Dans les avions de dernière génération, de plus en plus de systèmes critiques font intervenir de l’électronique numérique et des composants logiciels. Pour chaque composant matériel et logiciel embarqués dans de tels systèmes, il est nécessaire d’apporter des garanties sur son bon fonctionnement. On parle informellement de satisfaire une exigence de déterminisme. Cette notion couvre des exigences portant sur le comportement du logiciel vis-à-vis de sa spécification, ainsi que le respect de contraintes temporelles.
La plupart des systèmes avioniques critiques sont dits “temps réel durs”. Cela signifie qu’ils doivent remplir leur fonction dans une durée finie. Quand ils embarquent des tâches logicielles, on associe à ces tâches des échéances, qui sont en général périodiques ou bien définies à partir d’évènements externes. Une analyse d’ordonançabilité peut être effectuée pour montrer que chaque tâche respecte son échéance. Cependant, cette analyse suppose que toutes les tâches complètent leur exécution en un temps fini si elles sont exécutées seules. Ce problème est habituellement abordé par des techniques d’évaluation de pire temps d’exécution (ou WCET).
Depuis le milieu des années 2000, la communauté avionique considère les processeurs multi-cœurs comme de bons candidats pour équiper les prochaines générations de systèmes embarqués. L’enjeu est à la fois d’obtenir des systèmes plus efficaces en termes de puissance de calcul, plus économes en consommation et en place occupée, mais également de trouver une solution pérenne à l’obsolescence des processeurs mono-cœurs.
Comme toute nouvelle technologie, l’usage de processeurs multi-cœurs dans les systèmes avioniques ne doit pas entraîner de régression au niveau de l’exigence de déterminisme. A ce titre, il est nécessaire de montrer qu’il est possible d’évaluer le WCET d’un ensemble d’applications exécutées sur un processeurs multi-cœurs. Nous étudions ce problème général dans cette thèse.
On décompose un système avionique en unités d’exécutions autonomes, appelées calculateurs, qui communiquent via des liens réseaux. Sur un calculateur on distingue trois types de composants : le support d’exécution qui est en général un processeur, les briques logicielles appelées aussi applications et les briques matérielles (excepté le processeur).
Nous abordons la thématique des systèmes avioniques sous l’angle de trois problématiques générales :
Déterminisme. Pour être certifiables, les systèmes avioniques doivent être déterministes. Cette exigence porte sur des aspects d’intégrité de l’exécution du logiciel avionique, mais également sur des aspects temporels
Efficacité. Pour être industriellement viables, les systèmes avioniques doivent être performants. L’efficacité d’un système se mesure sur des critères tels que sa puissance de calcul moyenne et en pire cas, ou encore sa consommation électrique. La problématique d’efficacité est habituellement abordée à travers l’usage de processeurs COTS , l’emploi de technologies semi-conducteurs récentes , mais également le développement de systèmes intégrés .

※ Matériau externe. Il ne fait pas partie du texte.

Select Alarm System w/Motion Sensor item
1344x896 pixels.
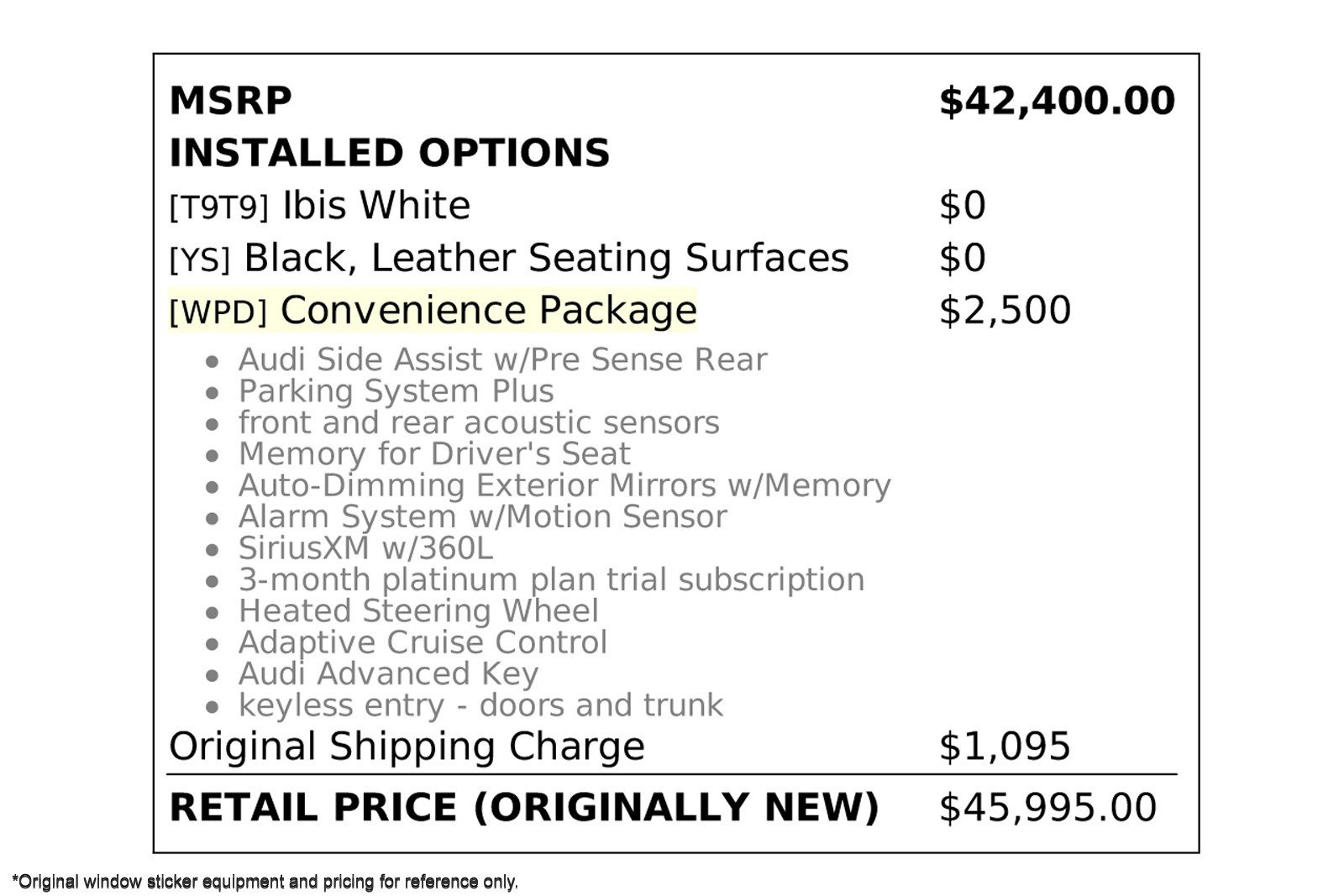tap(482, 517)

Intégration. De nombreuses applications avioniques sont déployées dans le cadre de systèmes intégrés. Cela signifie que les calculateurs affectés à ces systèmes hébergent plusieurs applications avioniques qui sont en général indépendantes et de niveaux de criticité différents. Cela permet notamment de limiter le nombre de calculateurs à embarquer dans un avion, ce qui contribue globalement à l’efficacité des systèmes avioniques. Les ressources matérielles d’un calculateur et le temps de calcul sont partagés entre les différents composants logiciels par un algorithme d’ordonnancement.

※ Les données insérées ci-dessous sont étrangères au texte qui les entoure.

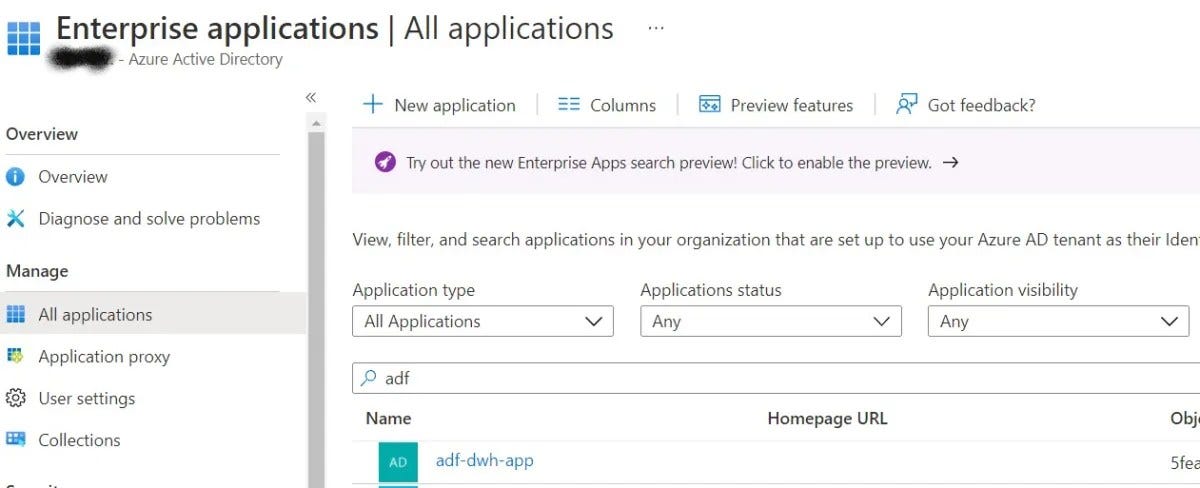Collapse the sidebar with double chevron
This screenshot has width=1200, height=488.
pos(311,97)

Un avion est un système critique dont la défaillance, définie par la perte de sa capacité à voler et atterrir, a en général des conséquences lourdes sur le plan humain. Afin d’éviter ce type de scenario, on demande à un avion et aux systèmes qui le composent de remplir des exigences de sûreté de fonctionnement. On dit informellement qu’ils doivent être déterministes. La notion de déterminisme à proprement parler n’a cependant été introduite que récemment [5] dans la règlementation portant sur les systèmes IMA, qui sont un sous-ensemble des systèmes avioniques.